■ **What to do**
Once the pictures have been set aside, copy every remaining entry exactly.

*** Block opens ***

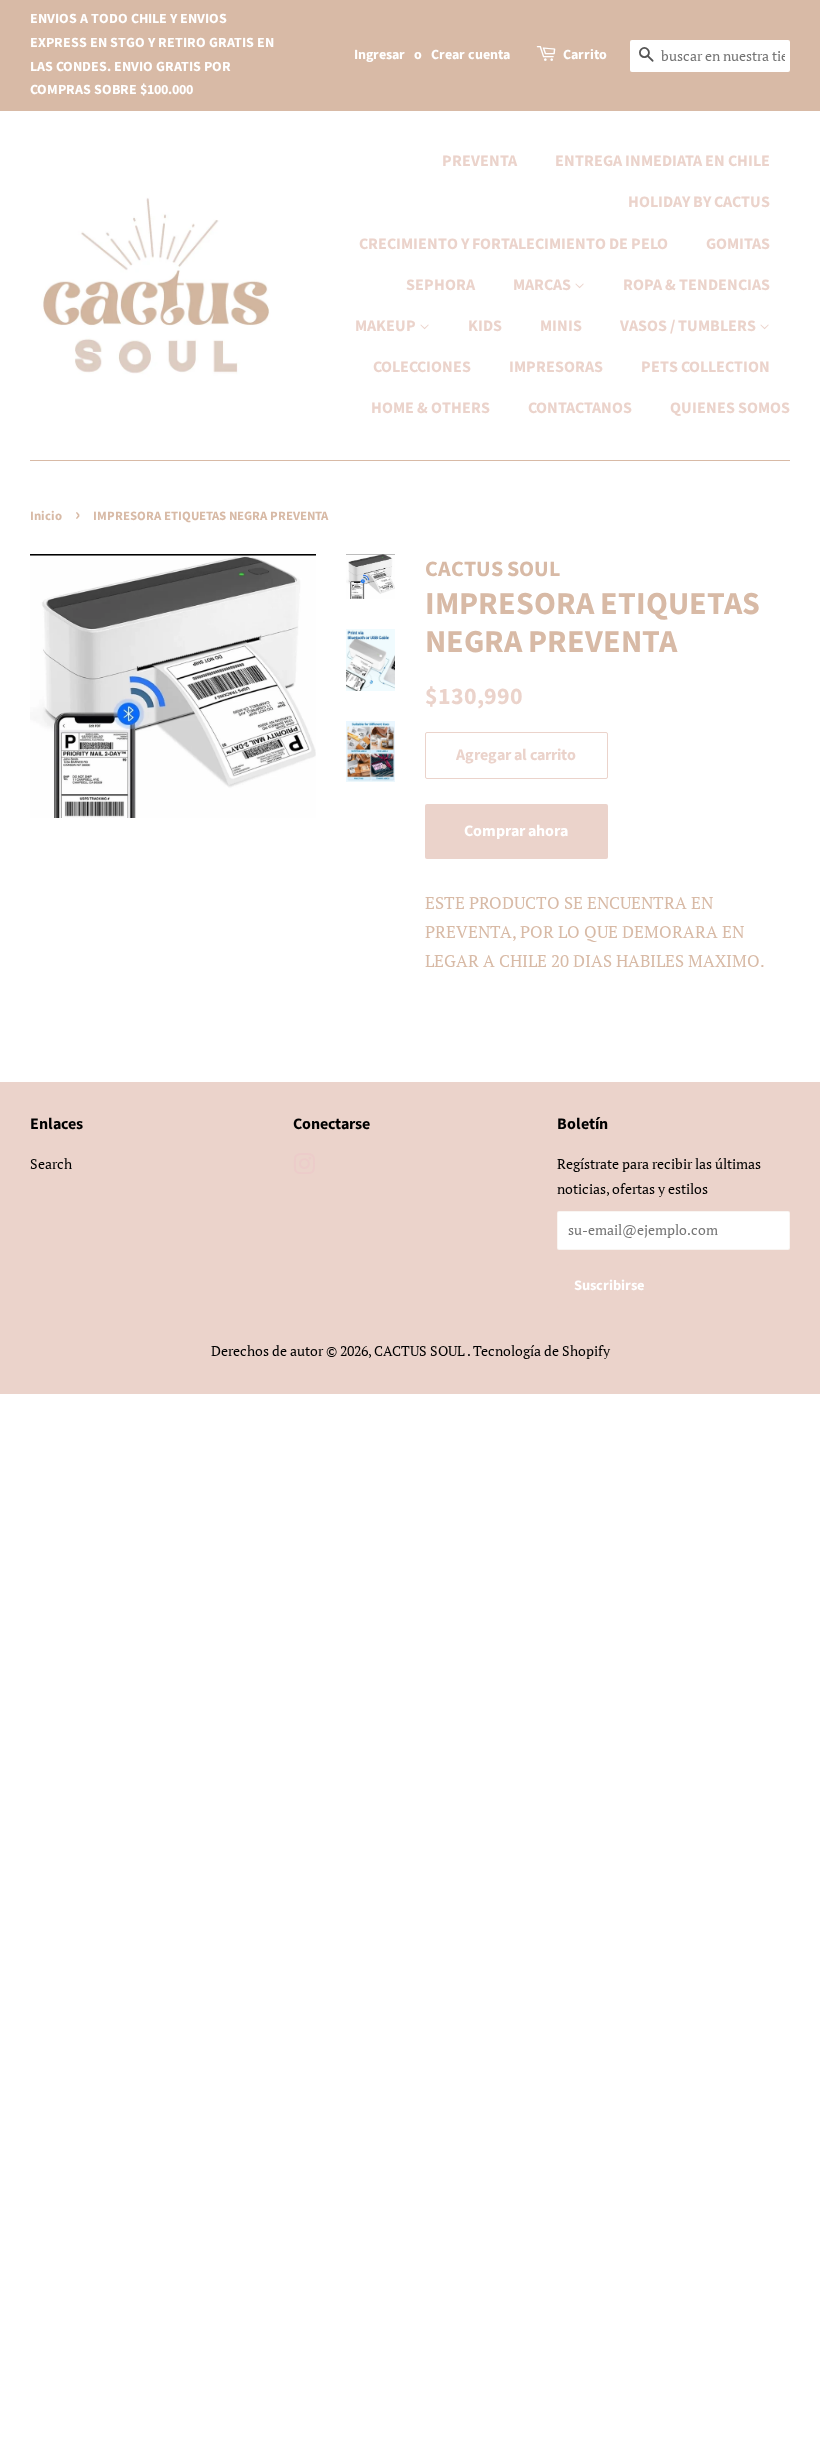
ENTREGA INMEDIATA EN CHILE (662, 161)
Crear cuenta (470, 55)
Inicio (46, 516)
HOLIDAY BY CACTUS (699, 202)
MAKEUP (387, 326)
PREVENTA (479, 161)
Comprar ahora (516, 831)
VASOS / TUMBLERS (689, 326)
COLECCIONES (422, 367)
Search (51, 1163)
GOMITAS (738, 244)
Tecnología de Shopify (541, 1350)
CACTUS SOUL (420, 1350)
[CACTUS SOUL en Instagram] (304, 1167)
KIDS (485, 326)
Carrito (585, 55)
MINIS (561, 326)
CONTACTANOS (580, 408)
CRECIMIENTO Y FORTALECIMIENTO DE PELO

*** Block closes ***

■ **Result for this exercise**
ENTREGA INMEDIATA EN CHILE (662, 161)
Crear cuenta (470, 55)
Inicio (46, 516)
HOLIDAY BY CACTUS (699, 202)
MAKEUP (387, 326)
PREVENTA (479, 161)
Comprar ahora (516, 831)
VASOS / TUMBLERS (689, 326)
COLECCIONES (422, 367)
Search (51, 1163)
GOMITAS (738, 244)
Tecnología de Shopify (541, 1350)
CACTUS SOUL (420, 1350)
[CACTUS SOUL en Instagram] (304, 1167)
KIDS (485, 326)
Carrito (585, 55)
MINIS (561, 326)
CONTACTANOS (580, 408)
CRECIMIENTO Y FORTALECIMIENTO DE PELO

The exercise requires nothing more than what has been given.